We currently have a toy poodle, he is 1 year 4 months. We followed all the steps we saw in ASPAs guide to introducing new dogs, but once we brought them home, they keep squaring off. The toy poodle we have had as a puppy so he is being very territorial and agressive, but doesnt get physical, he will try to box out the other dog and block him from going to where he wants to go. If we have one dog on one side, and the other dog on the opposide side, they will do the circle sniff and try to get closer to growl. They are ok when they are outside for the most part, on leashes they basically ignore eachother, but in the backyard they will face off, and sometimes get physical. 

I am most worried because the Toy poodle has the heart of a big dog and I am afraid he will get hurt. The bigger poodle will go straight for the toy and not growl, but try to bite him in the front leg or tail or ear, and I have seen him try to scratch as well, so its hard to know when they are trying to friendly or when he is going to go after him. The bites seem harmless, like a dog would chew on a toy but I dont want to take the chance of something bad happening.
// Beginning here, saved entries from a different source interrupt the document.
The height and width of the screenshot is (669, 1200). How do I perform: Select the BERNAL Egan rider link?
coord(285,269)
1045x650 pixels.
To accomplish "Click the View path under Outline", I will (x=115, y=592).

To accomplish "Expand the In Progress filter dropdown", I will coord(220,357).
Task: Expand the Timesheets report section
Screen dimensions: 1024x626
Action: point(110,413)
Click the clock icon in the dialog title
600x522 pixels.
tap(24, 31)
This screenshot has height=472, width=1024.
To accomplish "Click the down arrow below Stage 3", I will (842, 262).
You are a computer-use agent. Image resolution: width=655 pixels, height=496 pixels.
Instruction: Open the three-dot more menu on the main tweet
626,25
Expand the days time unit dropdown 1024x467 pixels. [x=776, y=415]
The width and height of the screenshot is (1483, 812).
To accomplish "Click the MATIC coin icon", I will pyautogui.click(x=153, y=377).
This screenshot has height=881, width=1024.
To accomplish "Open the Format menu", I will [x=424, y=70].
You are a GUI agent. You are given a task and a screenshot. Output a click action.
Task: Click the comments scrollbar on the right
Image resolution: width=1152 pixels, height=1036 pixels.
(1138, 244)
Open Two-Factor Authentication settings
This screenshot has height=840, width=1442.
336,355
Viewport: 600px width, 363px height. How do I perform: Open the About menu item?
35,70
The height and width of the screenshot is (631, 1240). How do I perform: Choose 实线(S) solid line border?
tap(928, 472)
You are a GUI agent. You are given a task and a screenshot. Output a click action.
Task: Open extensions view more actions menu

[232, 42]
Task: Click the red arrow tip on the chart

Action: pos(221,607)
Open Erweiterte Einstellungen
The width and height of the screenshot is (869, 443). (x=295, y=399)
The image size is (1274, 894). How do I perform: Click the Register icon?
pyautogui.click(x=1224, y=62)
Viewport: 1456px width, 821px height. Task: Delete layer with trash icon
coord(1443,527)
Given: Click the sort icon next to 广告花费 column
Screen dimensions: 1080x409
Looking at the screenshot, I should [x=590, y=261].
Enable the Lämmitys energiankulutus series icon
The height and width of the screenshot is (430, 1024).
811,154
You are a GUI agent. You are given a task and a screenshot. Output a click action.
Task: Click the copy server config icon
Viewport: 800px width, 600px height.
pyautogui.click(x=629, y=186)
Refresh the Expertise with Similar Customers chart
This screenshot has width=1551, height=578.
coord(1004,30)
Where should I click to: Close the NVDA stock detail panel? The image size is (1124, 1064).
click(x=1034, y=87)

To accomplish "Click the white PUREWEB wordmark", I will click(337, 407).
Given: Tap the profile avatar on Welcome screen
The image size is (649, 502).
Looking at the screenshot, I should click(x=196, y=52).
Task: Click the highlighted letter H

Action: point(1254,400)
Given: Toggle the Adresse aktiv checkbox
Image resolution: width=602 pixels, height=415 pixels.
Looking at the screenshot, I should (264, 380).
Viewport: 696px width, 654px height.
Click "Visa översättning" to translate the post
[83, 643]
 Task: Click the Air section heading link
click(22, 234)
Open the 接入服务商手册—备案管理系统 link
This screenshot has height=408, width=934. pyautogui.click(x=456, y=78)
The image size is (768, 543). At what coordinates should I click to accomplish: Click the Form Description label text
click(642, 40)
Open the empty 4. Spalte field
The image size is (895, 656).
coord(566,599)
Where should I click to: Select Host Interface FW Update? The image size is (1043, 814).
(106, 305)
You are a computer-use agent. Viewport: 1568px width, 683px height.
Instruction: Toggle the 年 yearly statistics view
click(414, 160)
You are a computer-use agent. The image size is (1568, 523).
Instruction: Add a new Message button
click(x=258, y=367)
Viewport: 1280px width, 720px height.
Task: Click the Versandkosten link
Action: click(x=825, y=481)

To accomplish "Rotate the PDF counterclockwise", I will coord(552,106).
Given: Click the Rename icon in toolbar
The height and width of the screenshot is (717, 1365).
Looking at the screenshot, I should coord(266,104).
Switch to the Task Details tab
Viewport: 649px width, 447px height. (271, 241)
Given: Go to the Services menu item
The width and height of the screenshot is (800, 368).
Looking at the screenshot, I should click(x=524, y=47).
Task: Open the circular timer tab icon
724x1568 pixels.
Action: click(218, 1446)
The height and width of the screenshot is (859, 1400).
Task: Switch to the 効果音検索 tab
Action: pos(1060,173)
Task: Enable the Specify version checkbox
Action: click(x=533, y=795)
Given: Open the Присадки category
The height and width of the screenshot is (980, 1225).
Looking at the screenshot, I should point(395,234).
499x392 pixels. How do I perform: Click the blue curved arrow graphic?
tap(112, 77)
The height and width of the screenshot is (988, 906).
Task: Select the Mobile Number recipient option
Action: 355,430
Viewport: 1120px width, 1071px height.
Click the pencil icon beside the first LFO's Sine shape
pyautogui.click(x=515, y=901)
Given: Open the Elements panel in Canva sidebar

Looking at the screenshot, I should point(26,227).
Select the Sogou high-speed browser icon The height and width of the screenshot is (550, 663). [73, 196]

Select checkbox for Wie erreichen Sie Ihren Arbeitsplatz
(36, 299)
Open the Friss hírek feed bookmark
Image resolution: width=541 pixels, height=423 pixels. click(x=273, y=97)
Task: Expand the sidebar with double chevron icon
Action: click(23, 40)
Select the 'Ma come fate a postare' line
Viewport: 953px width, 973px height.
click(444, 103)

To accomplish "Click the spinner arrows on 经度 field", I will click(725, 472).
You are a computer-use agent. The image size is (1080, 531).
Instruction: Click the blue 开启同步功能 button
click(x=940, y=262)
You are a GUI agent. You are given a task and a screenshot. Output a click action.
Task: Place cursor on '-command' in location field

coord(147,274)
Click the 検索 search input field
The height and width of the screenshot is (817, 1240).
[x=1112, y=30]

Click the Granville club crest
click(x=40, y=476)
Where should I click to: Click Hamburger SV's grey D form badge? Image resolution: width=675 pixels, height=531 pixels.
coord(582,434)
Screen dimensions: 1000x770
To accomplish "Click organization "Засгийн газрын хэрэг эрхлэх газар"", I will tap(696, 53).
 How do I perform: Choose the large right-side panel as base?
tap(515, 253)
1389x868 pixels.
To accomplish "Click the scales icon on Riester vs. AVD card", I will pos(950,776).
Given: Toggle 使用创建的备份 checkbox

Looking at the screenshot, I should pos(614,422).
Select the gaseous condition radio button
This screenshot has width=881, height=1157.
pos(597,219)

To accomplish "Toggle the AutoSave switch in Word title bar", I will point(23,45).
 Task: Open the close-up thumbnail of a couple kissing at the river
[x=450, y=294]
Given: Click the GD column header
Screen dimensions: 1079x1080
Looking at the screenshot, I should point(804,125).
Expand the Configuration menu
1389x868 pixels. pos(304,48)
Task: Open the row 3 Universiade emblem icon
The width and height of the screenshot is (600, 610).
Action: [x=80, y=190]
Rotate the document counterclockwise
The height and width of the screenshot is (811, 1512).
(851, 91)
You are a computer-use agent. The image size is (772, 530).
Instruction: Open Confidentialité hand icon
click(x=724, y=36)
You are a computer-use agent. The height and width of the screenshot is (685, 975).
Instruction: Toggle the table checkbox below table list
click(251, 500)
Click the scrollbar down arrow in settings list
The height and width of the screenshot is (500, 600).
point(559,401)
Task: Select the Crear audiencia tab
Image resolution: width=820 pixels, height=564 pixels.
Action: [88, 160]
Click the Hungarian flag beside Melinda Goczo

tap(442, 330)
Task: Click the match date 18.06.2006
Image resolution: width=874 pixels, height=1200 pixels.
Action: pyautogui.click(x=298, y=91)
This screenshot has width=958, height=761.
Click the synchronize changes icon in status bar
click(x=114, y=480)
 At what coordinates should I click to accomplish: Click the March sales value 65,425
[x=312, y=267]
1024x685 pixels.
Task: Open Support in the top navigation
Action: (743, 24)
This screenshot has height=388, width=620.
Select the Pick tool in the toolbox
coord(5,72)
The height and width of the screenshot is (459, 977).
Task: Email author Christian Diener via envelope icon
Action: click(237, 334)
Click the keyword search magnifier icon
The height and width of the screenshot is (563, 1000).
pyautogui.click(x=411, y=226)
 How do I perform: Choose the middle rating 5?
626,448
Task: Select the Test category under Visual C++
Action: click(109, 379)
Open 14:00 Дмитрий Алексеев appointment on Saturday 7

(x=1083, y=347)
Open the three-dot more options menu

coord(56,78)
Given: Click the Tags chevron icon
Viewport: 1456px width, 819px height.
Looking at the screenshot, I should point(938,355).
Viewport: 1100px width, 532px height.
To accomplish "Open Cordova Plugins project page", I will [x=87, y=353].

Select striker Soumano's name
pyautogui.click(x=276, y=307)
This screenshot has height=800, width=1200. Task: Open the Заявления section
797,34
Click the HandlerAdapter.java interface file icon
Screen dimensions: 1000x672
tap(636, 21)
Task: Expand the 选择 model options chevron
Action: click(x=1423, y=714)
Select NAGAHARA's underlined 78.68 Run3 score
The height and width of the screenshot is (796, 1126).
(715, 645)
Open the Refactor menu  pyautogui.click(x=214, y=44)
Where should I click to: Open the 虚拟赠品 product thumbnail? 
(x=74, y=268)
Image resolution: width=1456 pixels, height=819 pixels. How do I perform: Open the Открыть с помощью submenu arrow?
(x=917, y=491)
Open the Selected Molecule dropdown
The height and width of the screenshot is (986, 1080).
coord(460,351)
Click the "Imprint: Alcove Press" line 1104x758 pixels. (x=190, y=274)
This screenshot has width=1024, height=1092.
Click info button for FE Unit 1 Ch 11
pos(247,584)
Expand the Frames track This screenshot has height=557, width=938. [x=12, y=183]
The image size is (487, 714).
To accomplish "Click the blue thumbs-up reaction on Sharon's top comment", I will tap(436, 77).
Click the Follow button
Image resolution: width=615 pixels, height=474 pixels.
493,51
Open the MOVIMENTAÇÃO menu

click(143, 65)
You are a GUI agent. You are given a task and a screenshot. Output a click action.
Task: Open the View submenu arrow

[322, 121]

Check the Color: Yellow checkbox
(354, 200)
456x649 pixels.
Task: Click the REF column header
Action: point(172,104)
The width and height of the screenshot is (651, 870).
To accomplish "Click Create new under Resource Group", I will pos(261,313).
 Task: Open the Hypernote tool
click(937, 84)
We separate them when they growl but keep them near so they can get used to eachothers presence, but it hasnt really gotten better (its been 2 days now)....I would have thought they figured out who is the dominant one by now but it seems like it will never end! I could be freaking out but I am just very concerned for them both.

They are both getting snipped tomorrow, which will hopefully end a lot of this agression, but I still would like to make sure the transition is done the right way so they can love eachother. 

Does anyone have suggestions on how to help ease the new dog into the family, and how long this should typically last?


----------



## lily cd re (Jul 23, 2012)

I replied at your other thread, but will recopy it here.

I would keep them apart but able to see each other for a few days. Give the new dog a chance to settle in a bit. Make sure that you give extra attention to your tpoo since he was there first and it is understandable that his nose is a bit out of joint over this. Take advantage of the settings where they act ok together to teach leave it as a way to get them to disengage each other. Don't leave them loose unsupervised until you get things straightened out.

Please ask again if that doesn't seem to help.


----------



## West U (Jul 30, 2014)

Be patient and give lots of supervision. It sounds like your toy is a bit jealous. Putting your mini in a kennel when things get stressful might help and maintain a safe environment. Both dogs have a lot of change going on Good for you giving another dog a home...good luck and be patient


----------



## patk (Jun 13, 2013)

maybe try "taking turns" - they both sit (probably best on very short leashes in this case), their names are called, and they get treats (little tidbits, not big kongs) in front of each other. the purpose is to create a positive association with each other and to teach that both are favored. not guaranteed to work, but it has worked with some dogs.


----------



## lily cd re (Jul 23, 2012)

I like that idea patk.


----------